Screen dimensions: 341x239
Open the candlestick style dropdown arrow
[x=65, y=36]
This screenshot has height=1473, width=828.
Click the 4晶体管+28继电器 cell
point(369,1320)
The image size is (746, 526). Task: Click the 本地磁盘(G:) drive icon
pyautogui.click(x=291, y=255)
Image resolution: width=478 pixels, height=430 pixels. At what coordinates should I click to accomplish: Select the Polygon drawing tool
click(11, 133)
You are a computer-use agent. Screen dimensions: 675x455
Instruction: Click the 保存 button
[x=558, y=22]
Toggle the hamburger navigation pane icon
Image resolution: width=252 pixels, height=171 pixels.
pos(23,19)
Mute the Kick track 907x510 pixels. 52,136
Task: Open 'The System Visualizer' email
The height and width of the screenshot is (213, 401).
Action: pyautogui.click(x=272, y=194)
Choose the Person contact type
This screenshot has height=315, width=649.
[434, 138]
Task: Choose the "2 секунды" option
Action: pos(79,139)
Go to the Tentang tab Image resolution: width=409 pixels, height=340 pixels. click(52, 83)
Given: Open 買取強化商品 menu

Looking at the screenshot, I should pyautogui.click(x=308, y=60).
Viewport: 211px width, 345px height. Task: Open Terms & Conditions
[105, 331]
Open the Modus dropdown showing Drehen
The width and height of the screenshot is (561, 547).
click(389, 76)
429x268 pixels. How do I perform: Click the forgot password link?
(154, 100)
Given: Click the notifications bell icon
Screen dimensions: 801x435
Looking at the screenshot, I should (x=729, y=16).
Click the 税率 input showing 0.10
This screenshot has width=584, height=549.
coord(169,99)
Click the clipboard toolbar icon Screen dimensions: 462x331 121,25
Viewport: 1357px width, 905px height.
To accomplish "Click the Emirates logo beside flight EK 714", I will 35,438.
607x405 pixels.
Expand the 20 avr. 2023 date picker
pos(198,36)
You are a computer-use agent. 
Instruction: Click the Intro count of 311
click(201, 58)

- Task description: Each line above from the one with "This screenshot has height=1473, width=828." up to and including the one with "You are a computer-use agent. Screen" must be set down exactly, and no line outside that span may appear.

- Exercise solution:
This screenshot has height=1473, width=828.
Click the 4晶体管+28继电器 cell
point(369,1320)
The image size is (746, 526). Task: Click the 本地磁盘(G:) drive icon
pyautogui.click(x=291, y=255)
Image resolution: width=478 pixels, height=430 pixels. At what coordinates should I click to accomplish: Select the Polygon drawing tool
click(11, 133)
You are a computer-use agent. Screen dimensions: 675x455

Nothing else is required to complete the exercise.